Black hat hackers create destructive viruses for fun, to steal or to cause chaos. It is a virtual certainty a similar class of humans will arise to hack robots and smart computers to make them destructive.
Likewise, a country at war could either create a class of destructive military robots and turn them on their enemies or, cheaper still, hack an enemy's robots to cause them to turn on their makers. This kind of cyberwar also seems a virtual certainty.
There is precedent
Finally, there's precedent for an entity evolving into intelligence and globe-spanning abilities: humanity itself. If it could happen once, it could happen again, only this time we would be the authors of that origin.

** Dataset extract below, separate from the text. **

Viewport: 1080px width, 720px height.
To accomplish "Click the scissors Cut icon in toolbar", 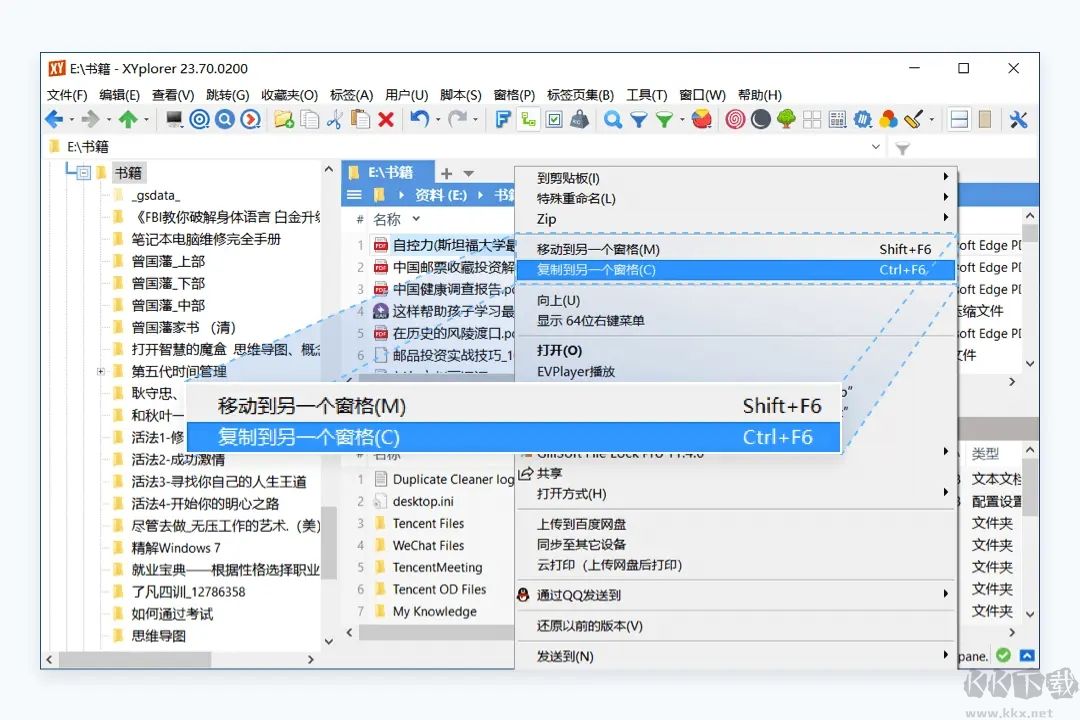I will [336, 119].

So I fear we must conclude that, yes, there could be a Terminator in our future. And if you remain unconvinced by my arguments, consider those put forth by people such as Stephen Hawking, Bill Gates, Elon Musk or the Cambridge University Centre for Existential Risk.
They are all serious and concerned about this question. A more important question may be: are we smart enough to cope intelligently with this challenge?
Or, as science fiction writer Larry Niven put it, think of it as evolution in action.
Richard Worzel is a chartered financial analyst, best-selling author and has for more than 25 years been a globally renowned futurologist.